First of all, you don’t need any fuel to keep your vehicle at certain speed. You need fuel to gain acceleration. You use acceleration to get your car to a certain speed. If you travel with your car on earth, there are a lot of things, which try to slow down your car, such as friction or air. You also need acceleration to surpass the opposing forces. These forces can be generalized, so that you can calculate the required acceleration, which allows you to stay at the same speed.

Car engine is a complicated thing. Engines are designed to be the most efficient at certain acceleration or speed for each gear. You wouldn’t want to go in details, but know, that things that you wouldn’t imagine are taken into account (such as the proportion of oxygen to other gases in atmosphere) in order to calculate the designed efficiency. With that said, to be the most efficient, you need to use the most efficient speed at the most efficient gear (which usually is the highest gear). Going too slow, or too fast is inefficient by design.

Fuel consumption is linked mainly to throttle position and (pseudo) engine revolutions (because you need enough to keep banging the pistons back up at that speed).

If you’re in top gear, low revs, you’re more fuel efficient than one gear down, high-revs.

You can get further on a tank of fuel at 50mph than you would at 80mph or even 100mph or at 30mph in a low gear. When they measure fuel efficiency, it’s always top gear, lowest possible revs (often just literally whatever tickover-without-stalling is).

Fuel consumption doesn’t really care what gear you’re in… you’ll burn as much fuel per second at a fixed rev. But obviously if you wanted to go FAR you’ll need to be in a higher gear at that fixed rev, and higher gears will therefore get you further before the fuel runs out.

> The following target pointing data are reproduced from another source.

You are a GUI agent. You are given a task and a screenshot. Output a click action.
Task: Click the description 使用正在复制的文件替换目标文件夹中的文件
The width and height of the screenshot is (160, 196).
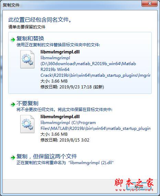point(58,45)
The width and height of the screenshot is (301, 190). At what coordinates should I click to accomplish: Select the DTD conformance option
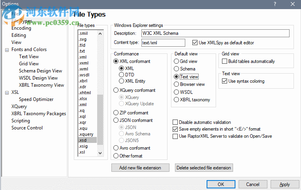point(122,75)
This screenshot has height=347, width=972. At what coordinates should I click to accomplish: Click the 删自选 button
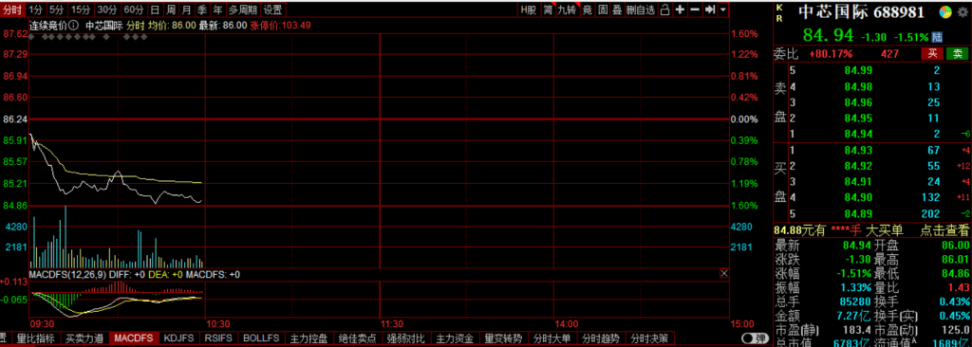641,9
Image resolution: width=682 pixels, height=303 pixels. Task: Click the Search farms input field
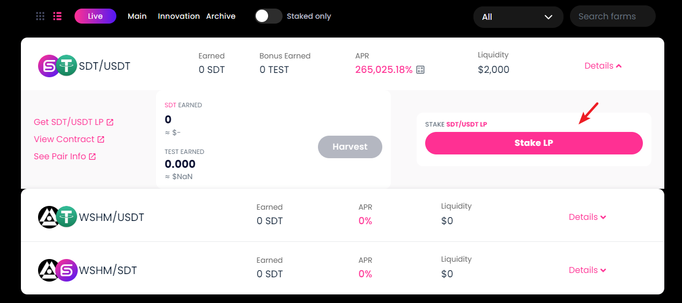click(612, 17)

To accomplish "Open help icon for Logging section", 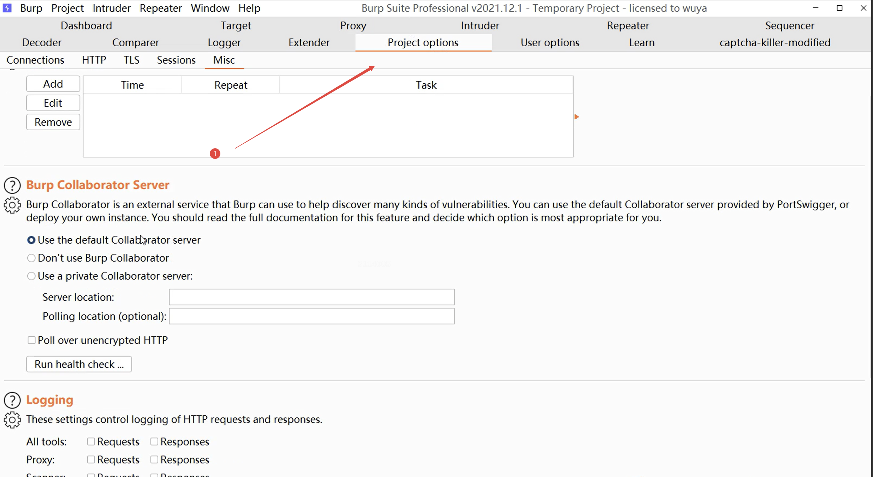I will coord(12,400).
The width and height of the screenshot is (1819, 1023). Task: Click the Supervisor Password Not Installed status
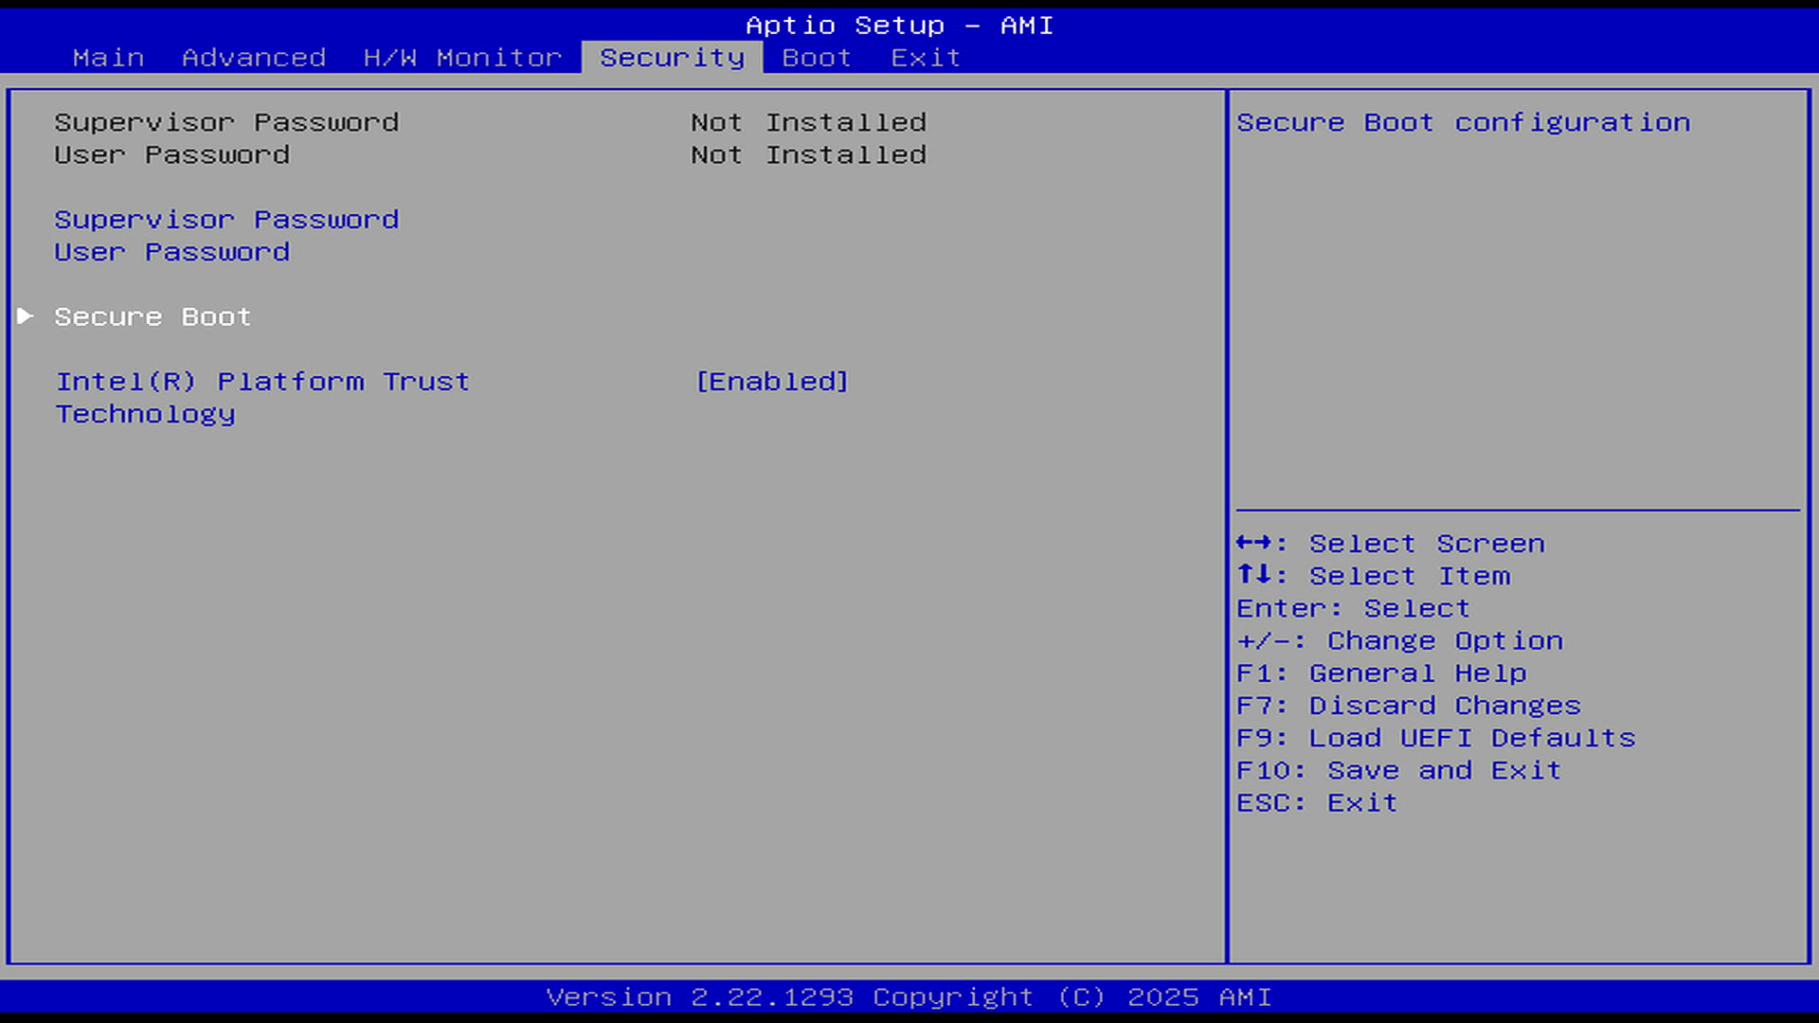[807, 122]
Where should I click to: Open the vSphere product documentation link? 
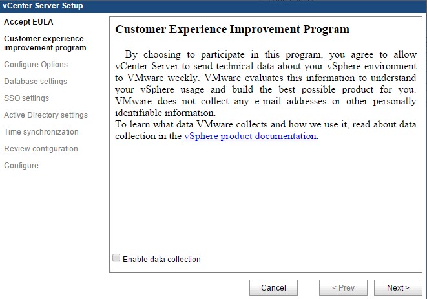[x=250, y=137]
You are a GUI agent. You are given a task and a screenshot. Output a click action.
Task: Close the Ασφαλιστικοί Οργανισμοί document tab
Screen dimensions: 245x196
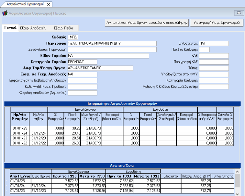pyautogui.click(x=48, y=4)
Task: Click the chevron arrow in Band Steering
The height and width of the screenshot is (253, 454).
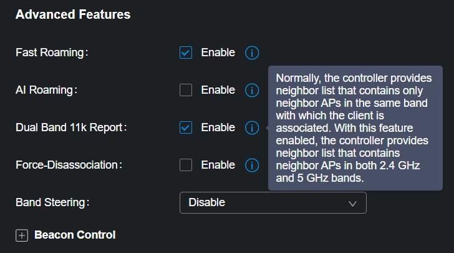Action: click(352, 203)
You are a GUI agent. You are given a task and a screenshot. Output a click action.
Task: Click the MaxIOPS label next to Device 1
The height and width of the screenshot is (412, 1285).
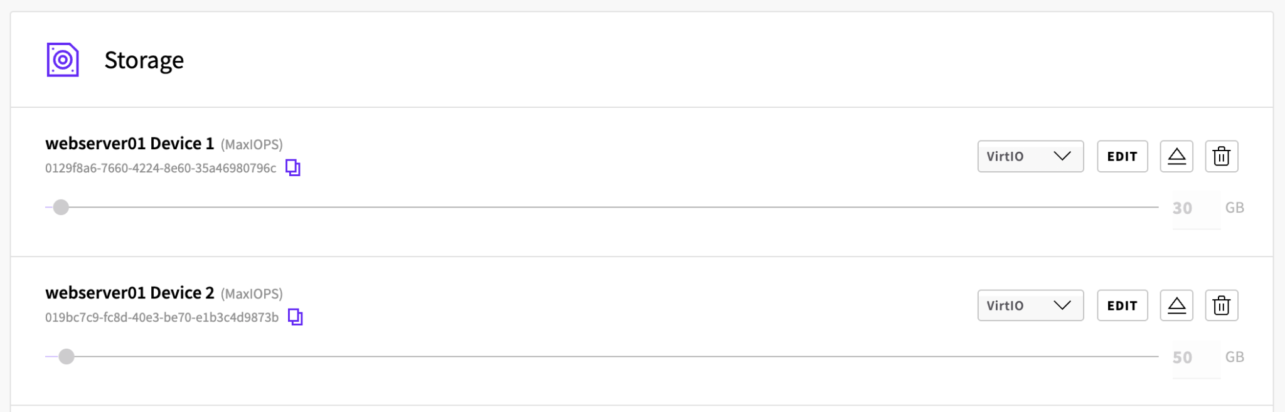(251, 144)
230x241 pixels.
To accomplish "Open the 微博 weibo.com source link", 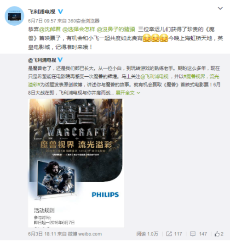I will (x=85, y=234).
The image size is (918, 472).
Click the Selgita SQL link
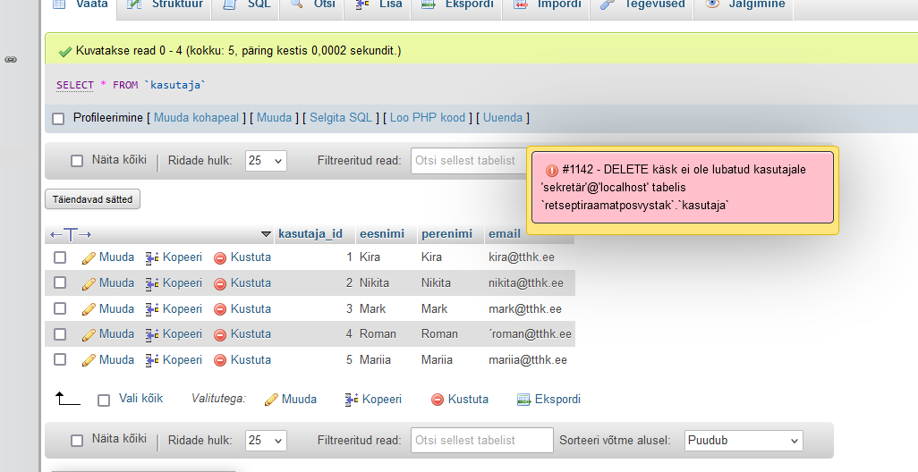click(x=341, y=118)
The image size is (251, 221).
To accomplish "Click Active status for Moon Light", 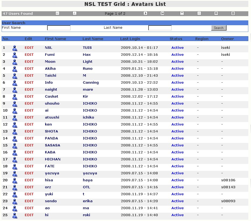I will pyautogui.click(x=177, y=62).
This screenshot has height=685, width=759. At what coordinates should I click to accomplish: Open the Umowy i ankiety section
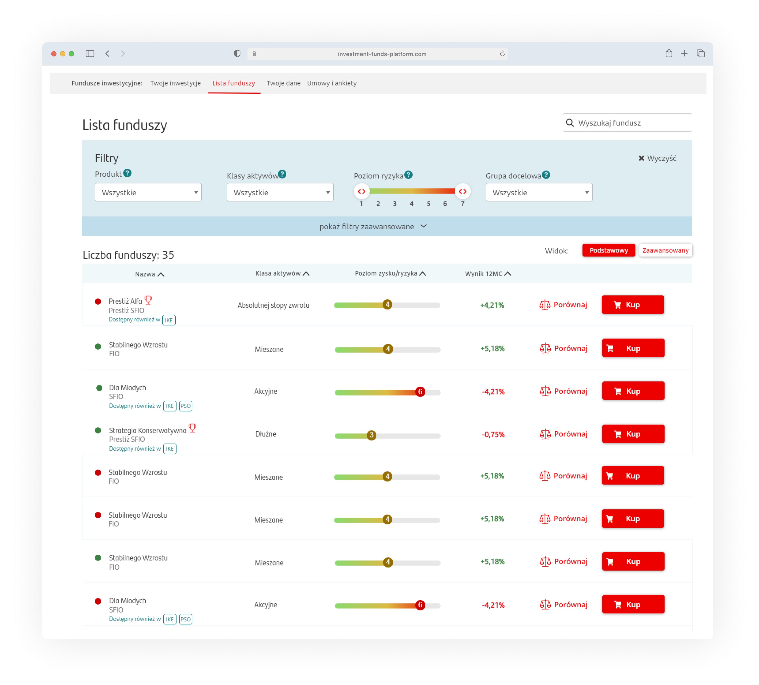tap(332, 83)
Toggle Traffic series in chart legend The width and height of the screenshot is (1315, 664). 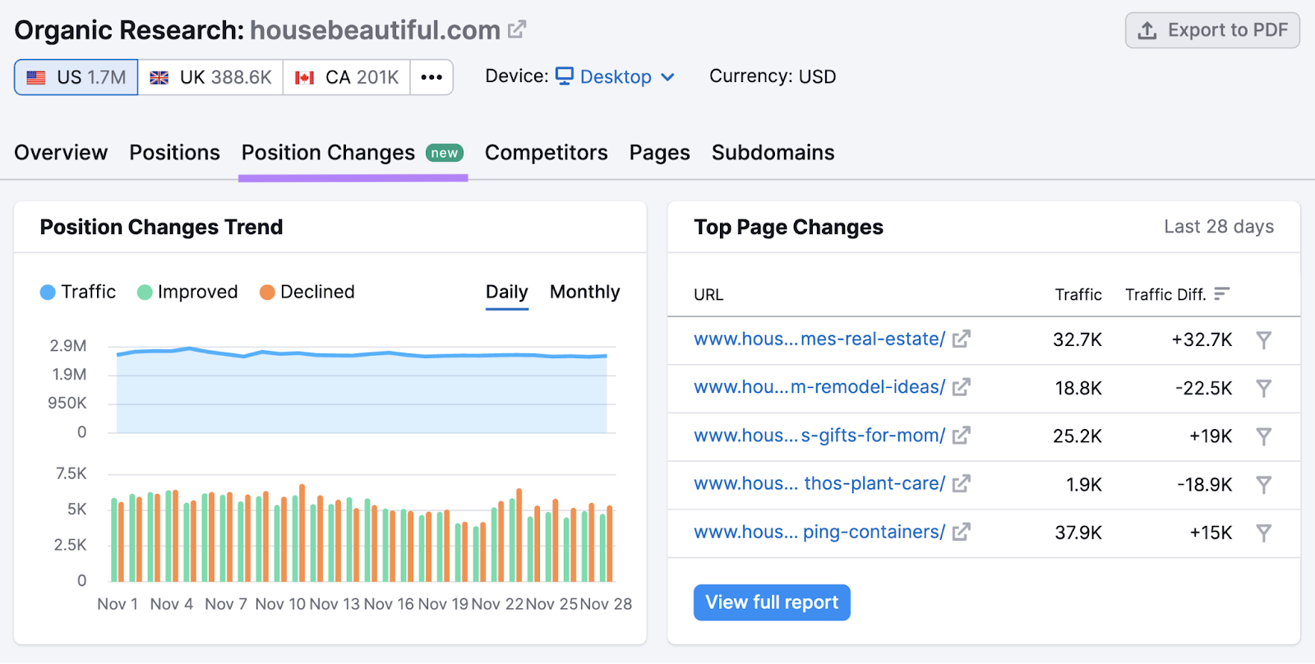pyautogui.click(x=79, y=292)
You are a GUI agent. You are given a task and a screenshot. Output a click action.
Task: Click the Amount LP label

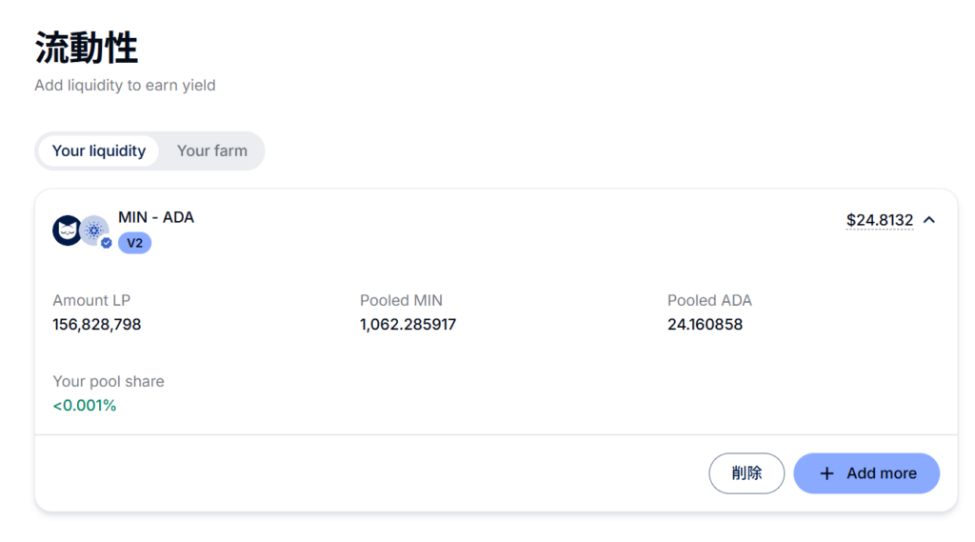click(x=91, y=300)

No, because fuel consumption is measured per mile traveled, not time elapsed. If you get 20mpg instead of 25mpg, only mileage traveled matters and not that it took you 50 minutes instead of an hour.

Things aren’t always linearly proportional.

Example from Wikipedia: https://en.wikipedia.org/wiki/Atmospheric_entry

> convective heating is proportional to the velocity cubed, while radiative heating is proportional to the velocity exponentiated to the eighth power

So if you go twice as fast, you don’t just generate twice the heat. Instead, you’ll generate 8 times as much convective heat and 256 times the radiative heat compared to if you just went your “normal speed”. It’s not always 1:1.

Most commonly, the burning is expressed in [L/100km]. So driving at 60km/h will make you use up 2L of fuel after 100km. Driving at 140km/h will use up 8L after 100km. It doesn’t go up proportionately because of wind resistance and the suboptimal work of the engine.